Prep 5 mins
Cook 0 mins
This is a very peppery dressing with a kick! The better the Parmesan used here, the better your dressing will be! You can also substitute Romano cheese. This recipe, which makes about a cup, is courtesy of Teresa Burns' "VERY Salad Dressing" (I know, weird, huh?). You can use full-fat mayo and milk, but I'm trying to lighten things up these days, so I've indicated/defaulted to low-fat.

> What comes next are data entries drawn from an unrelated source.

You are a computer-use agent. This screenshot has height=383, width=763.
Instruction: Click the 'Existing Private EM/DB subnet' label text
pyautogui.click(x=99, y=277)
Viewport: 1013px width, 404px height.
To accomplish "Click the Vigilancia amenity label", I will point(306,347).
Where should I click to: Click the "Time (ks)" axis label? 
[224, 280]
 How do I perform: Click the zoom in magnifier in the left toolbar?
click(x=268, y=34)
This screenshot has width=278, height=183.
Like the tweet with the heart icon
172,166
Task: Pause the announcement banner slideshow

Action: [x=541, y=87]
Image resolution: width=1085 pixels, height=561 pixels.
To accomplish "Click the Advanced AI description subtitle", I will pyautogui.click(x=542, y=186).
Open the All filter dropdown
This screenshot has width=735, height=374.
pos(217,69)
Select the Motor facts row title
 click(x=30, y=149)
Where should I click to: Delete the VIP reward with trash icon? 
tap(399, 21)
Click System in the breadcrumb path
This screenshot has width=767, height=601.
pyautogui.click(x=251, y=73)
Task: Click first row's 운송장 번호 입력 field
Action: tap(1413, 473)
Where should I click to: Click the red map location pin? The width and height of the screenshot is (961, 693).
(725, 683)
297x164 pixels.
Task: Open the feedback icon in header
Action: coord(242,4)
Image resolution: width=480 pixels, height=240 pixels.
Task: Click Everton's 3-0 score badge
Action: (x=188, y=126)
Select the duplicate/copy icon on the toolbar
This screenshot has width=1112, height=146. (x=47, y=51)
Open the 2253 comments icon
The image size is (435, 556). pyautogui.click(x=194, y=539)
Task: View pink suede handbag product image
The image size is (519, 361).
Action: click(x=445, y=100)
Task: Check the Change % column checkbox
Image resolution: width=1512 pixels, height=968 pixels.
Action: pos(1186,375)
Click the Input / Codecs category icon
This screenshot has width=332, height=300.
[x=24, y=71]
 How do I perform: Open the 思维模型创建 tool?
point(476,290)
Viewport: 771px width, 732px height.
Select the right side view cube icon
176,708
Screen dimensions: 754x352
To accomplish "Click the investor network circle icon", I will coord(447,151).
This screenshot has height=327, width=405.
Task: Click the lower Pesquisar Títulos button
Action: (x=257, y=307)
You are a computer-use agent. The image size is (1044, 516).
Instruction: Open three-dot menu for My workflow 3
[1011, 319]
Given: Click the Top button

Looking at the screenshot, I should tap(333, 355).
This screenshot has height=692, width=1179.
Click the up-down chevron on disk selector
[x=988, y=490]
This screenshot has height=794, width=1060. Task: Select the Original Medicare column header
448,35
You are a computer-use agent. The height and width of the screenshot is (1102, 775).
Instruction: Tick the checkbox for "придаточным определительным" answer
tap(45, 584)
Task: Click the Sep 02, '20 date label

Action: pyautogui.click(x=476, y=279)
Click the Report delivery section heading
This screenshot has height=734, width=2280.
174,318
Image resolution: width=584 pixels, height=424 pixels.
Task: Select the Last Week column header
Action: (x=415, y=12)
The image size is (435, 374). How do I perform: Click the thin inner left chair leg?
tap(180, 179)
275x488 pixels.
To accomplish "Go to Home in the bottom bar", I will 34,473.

- 1⁄4 cup low-fat mayonnaise
- 1⁄4 cup low-fat milk
- 2 tablespoons freshly grated parmesan cheese
- 2 tablespoons fresh lemon juice
- 1 tablespoon cider vinegar
- 1 tablespoon water
- 2 teaspoons minced onions
- 1 teaspoon fresh ground pepper
- 1 dash Tabasco sauce
- 1 dash Worcestershire sauce
- salt (to taste)
- Combine all ingredients in a bowl or jar, adding salt to taste. Stir or shake well to combine.
- Cover and chill the dressing until you are ready to use it.
- Let stand at room temperature for 5 minutes before mixing again and serving.
- Dressing will keep for up to 4 days in an airtight container in the refrigerator.